One of my mentors shared this interesting fact, as I was about to finish my doctoral education. While I was trying to finish a decently-written dissertation, this fact kept nagging me. I had to justify that million dollar investment made on me by the state of Virginia ( I went to Virginia Tech, a public school) for my Ph.D. At the same time, I had this nagging suspicion in my mind that academic research, for the most part is not perceived as being relevant outside the confines of academe. Is this a problem that needs fixing? For sure. As demands to increase the ‘efficiency’ of dollars put into the higher education system grow, this question of relevance will become more salient.

Georgetown Uni
Georgetown University, photo credit : Georgetown.edu

In the market-place of ideas, academic research  (especially in the Social Sciences) stands out as the effete snob. Unless one works in applied research – i.e., STEM or Economics, most people don’t understand what we social scientists do, or how we do it. And sadly, most don’t care.

Should this be the case? How can we change this? How can I justify that million dollar investment, made on me, as a scholar?  I think about this regularly – and have been mulling this over – even as I work on an academic book and two other articles.

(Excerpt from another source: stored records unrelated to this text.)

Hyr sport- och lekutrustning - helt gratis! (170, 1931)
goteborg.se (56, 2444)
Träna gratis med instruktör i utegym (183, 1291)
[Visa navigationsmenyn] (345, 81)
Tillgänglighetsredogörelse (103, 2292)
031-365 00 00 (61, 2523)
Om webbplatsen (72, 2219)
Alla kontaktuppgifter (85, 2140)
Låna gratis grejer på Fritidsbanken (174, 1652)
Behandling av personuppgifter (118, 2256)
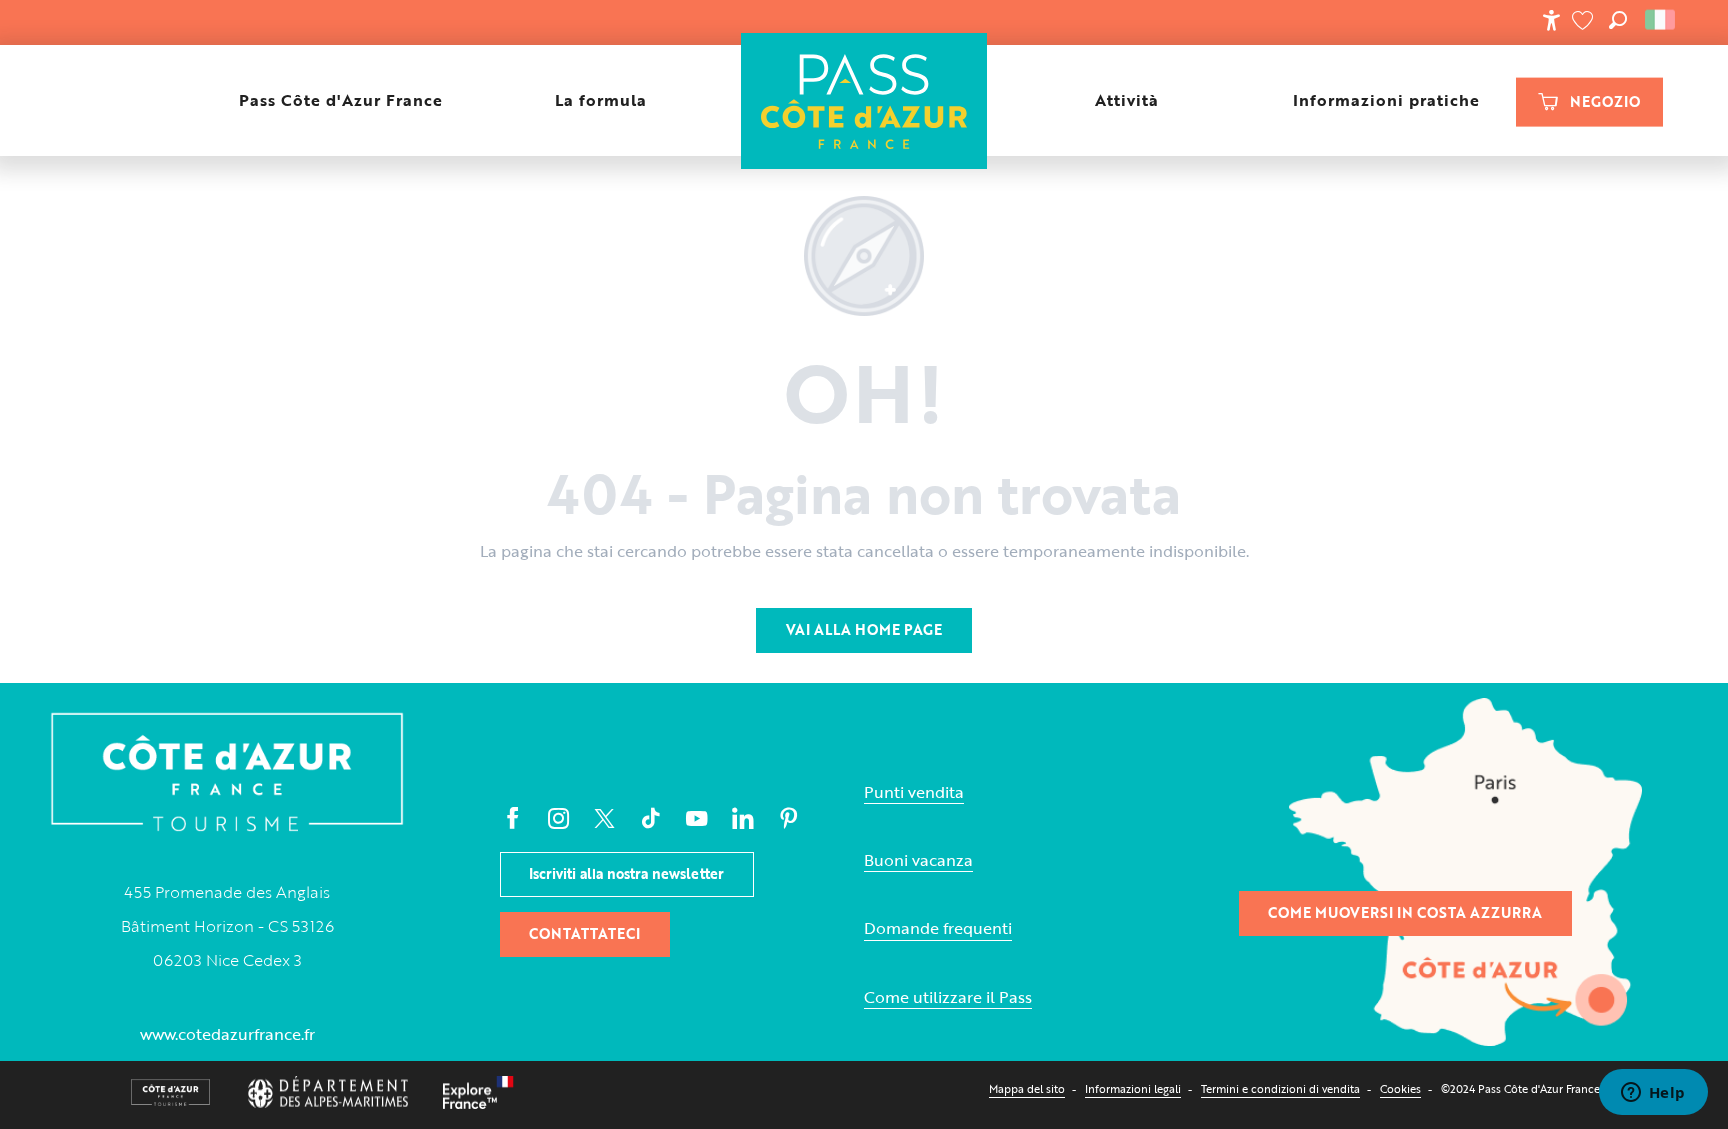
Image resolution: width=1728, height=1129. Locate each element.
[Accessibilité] (1551, 20)
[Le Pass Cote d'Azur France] (863, 100)
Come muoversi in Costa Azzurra (1405, 912)
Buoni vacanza (918, 860)
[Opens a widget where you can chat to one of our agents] (1653, 1094)
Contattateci (584, 933)
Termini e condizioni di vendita (1280, 1088)
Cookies (1400, 1088)
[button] (1618, 20)
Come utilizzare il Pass (948, 997)
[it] (1661, 20)
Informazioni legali (1133, 1088)
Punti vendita (914, 792)
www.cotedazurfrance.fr (227, 1034)
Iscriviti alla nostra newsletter (626, 873)
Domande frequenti (938, 928)
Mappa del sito (1027, 1088)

Bent Flyvbjerg (2001), a social scientist offers some answers. Here are his key arguments:

  • We must stop pretending that social sciences can emulate the success of natural sciences, in producing ‘predictive theories’.This is not the strength or even focus of social sciences and we must accept that, as a given
  • Social scientists must produce research that matters ‘to groups in the local, national and global communities in which we live, and we must do it in ways that matter; we
    must focus on issues of context, values and power, as advocated by great social scientists from Aristotle and Machiavelli to Max Weber and Pierre Bourdieu.’
  • Finally, he says we must establish greater dialogic capacity – i.e., communicate our results to the public and solicit feedback and incorporate it in our work. In other words, we must become ‘public scholars’ rather than be cloistered in offices on unreachable university campuses

In other words, what Flyvbjerg is saying is that academics must produce work that speaks to the condition of people around us, it addresses their daily concerns as well as listens to them, carefully and respectfully. To this, I would add a final point : Write in ways that are understandable to the vast majority of non-academics and show genuine empathy for the lives of those around us. Most academics tend to forget this, and write for an academic audience – which is usually those who are peer-reviewing their publications ( ranging from four to five people). ‘The rest of the world be damned’, is their attitude.

If we start to do this, perhaps our work may be taken more seriously by a non-academic audience. And perhaps it may even be relevant to those not within our own narrow disciplines.

 

References

Flyvbjerg(2001) Making Social science matter, why social inquiry fails and how it can succeed again.